PAR_LOOP_LAYOUT options.

PAR_LOOP_LAYOUT

Pattern Tag

“MANUAL1D_LOOP”

loop_pattern_flatrange_tag

“SIMDFOR_LOOP”

loop_pattern_simdfor_tag

“MDRANGE_LOOP”

loop_pattern_mdrange_tag

“TP_TTR_LOOP”

loop_pattern_tpttr_tag

“TP_TVR_LOOP”

loop_pattern_tptvr_tag

“TPTTRTVR_LOOP”

loop_pattern_tpttrtvr_tag

Adding New Loop Patterns

All of the par_for* overloads get processed into the par_dispatch_impl struct that determines the types of the loop pattern, functor, functor arguments, loop bounds, and any extra arguments need for scans/reductions. The struct implements overloads of the par_dispatch_impl::dispatch_impl method that are tagged using the PatternTag enum to specialize the LoopPatternTag struct. New loop patterns need to extend this enum and provide an additional overload.

There is a chance that the requested loop pattern passed through parthenon::par_for, for example a loop_pattern_simdfor_tag DEFAULT_LOOP_PATTERN being used in a par_reduce, resulting in a conflict. For this reason the DispatchType type trait provides the DispatchType::GetPatternTag() method that processes the requested loop pattern and returns a PatternTag and provides sensible fallbacks for the loop pattern if there are any conflicts. In this way DEFAULT_LOOP_PATTERN can be reliably used.

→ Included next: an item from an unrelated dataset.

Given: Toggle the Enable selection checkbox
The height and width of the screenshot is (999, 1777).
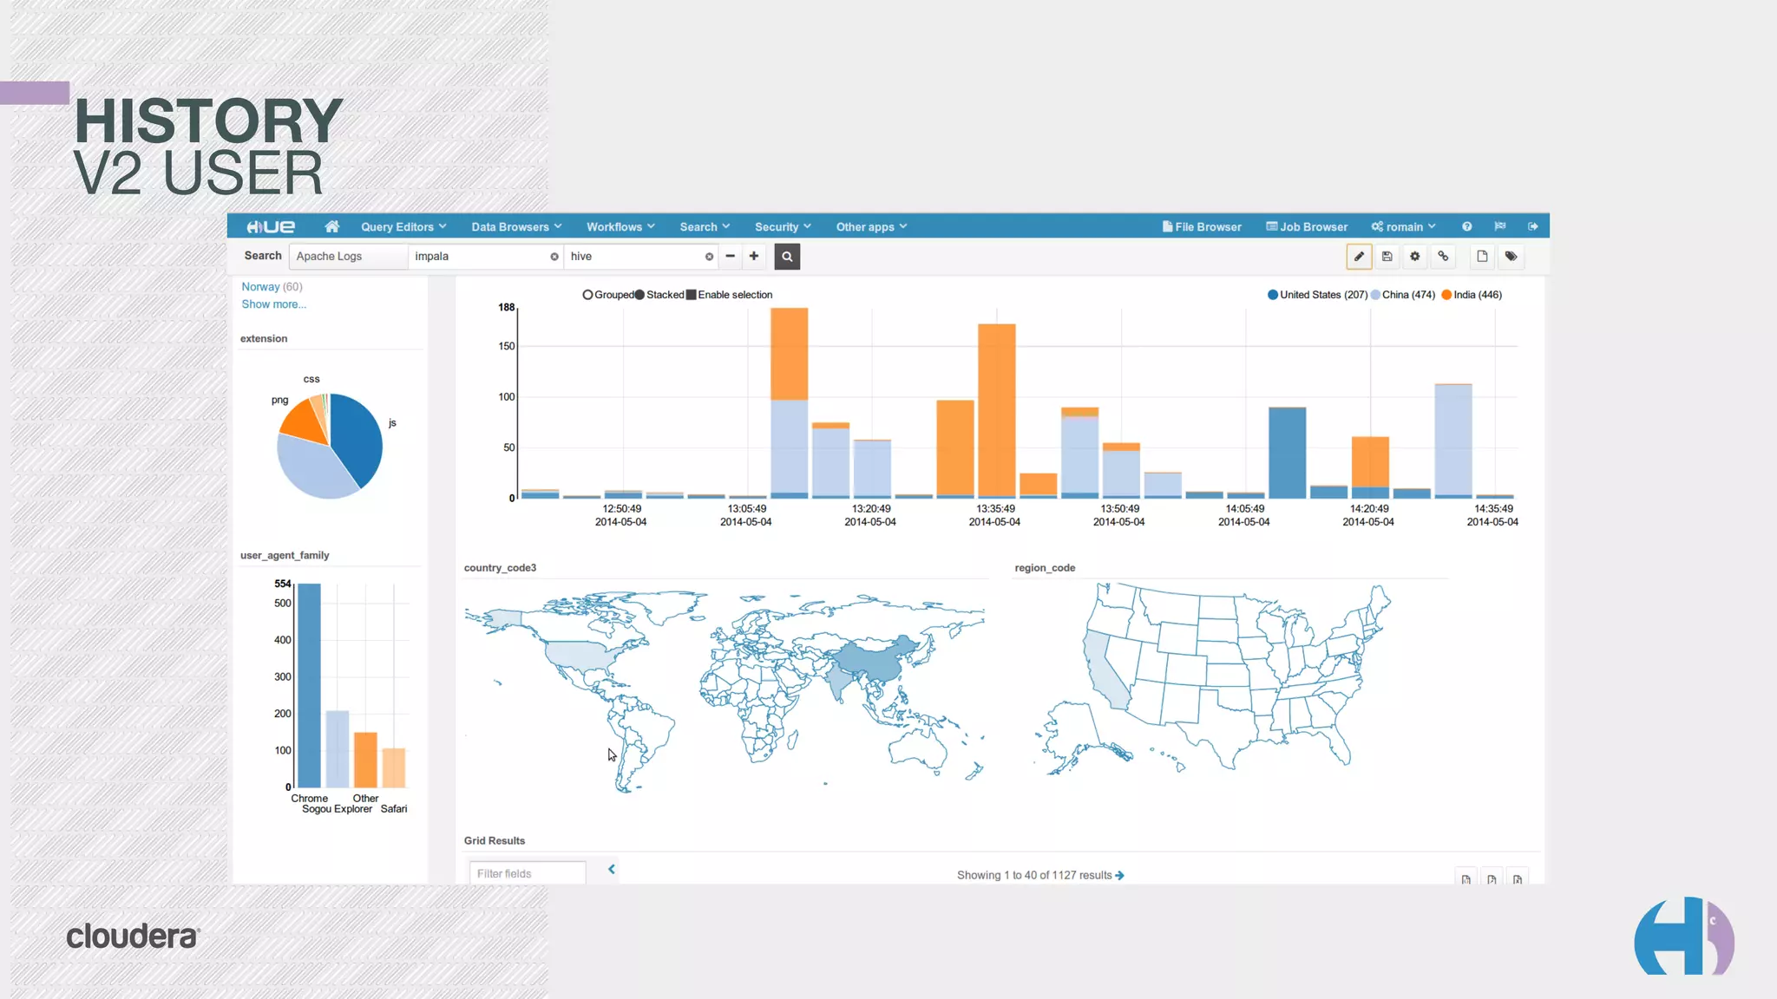Looking at the screenshot, I should tap(692, 295).
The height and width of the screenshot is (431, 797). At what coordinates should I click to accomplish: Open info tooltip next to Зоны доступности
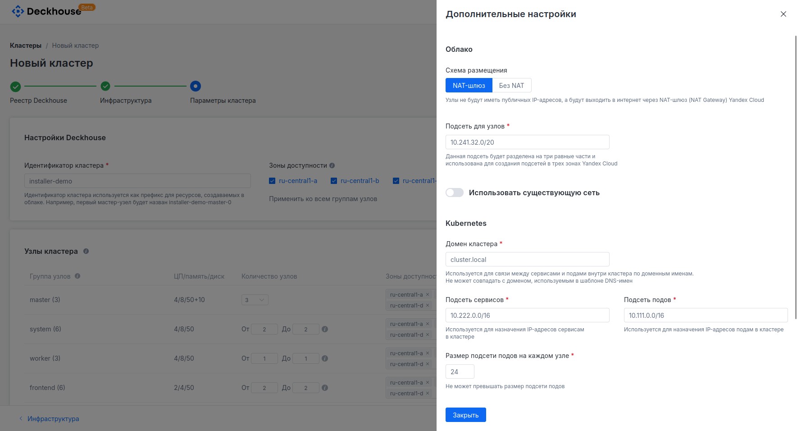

Adding New Loop Bound Types

All of the loop bounds provided to any parallel wrapper gets processed by the LoopBoundTranslator to determine the rank of the multidimensional loop and translate the start/end pairs into an array of IndexRange s. Each bound type gets processed individually and allows the flexibility to mix loop bound types as long as they are supported.

New types can be provided by specializing the ProcessLoopBound struct in the parthenon namespace. These structs need to provide a GetNumBounds method to count the number of start/end bounds contained in the type, as well as a GetIndexRanges method to fill the IndexRange bounds used in the parallel dispatch.